Intelsat IV F-7 was a geostationary communication satellite built by Hughes, it was owned by Intelsat. The satellite was based on the HS-312 platform and its estimated useful life was seven years.

== History ==
The Intelsat IV F-7 was part of the Intelsat IV series which consisted of eight communications satellites, launched from Cape Canaveral during the early 1970s, marked the fifth generation of geostationary communications satellites developed by the Hughes Aircraft Company since 1963 with the launch of Syncom II, the world's first synchronous satellite. The Syncom II was 15 cm high and 28 inches in diameter, weighing 78 pounds in orbit. In contrast, the Intelsat IVs weighed more than £ 1,300 (595 kg) into orbit and were more than 17 ft in diameter. All seven satellites exceeded their projected life expectancies and were withdrawn from active duty, the last of which, the Intelsat IV F-1 was retired in October 1987.

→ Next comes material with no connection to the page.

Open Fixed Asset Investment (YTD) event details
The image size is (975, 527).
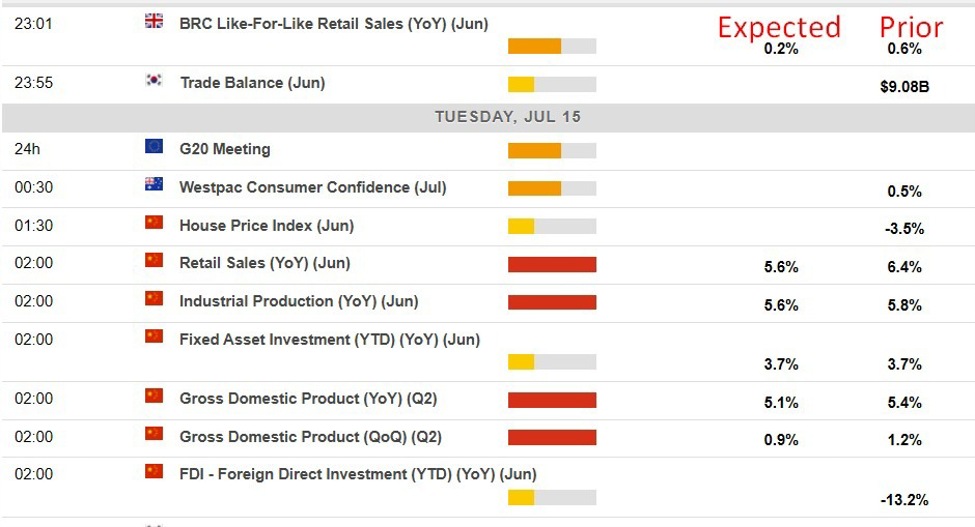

The satellite was equipped with 12 C-band transponders. It had 6,000 two-way relay phone calls or broadcast 12 concurrent color television programs or mixed combinations of communications traffic including data and fax.

The satellite had 12 channels of broadband communication. Each channel had a bandwidth of 40 MHz and provided about 500 communication circuits.

== Launch ==
The satellite was successfully launched into space on August 23, 1973, at 23:57:02 UTC, by means of an Atlas-Centaur vehicle from the Cape Canaveral Air Force Station, United States. It had a launch mass of 1,414 kg.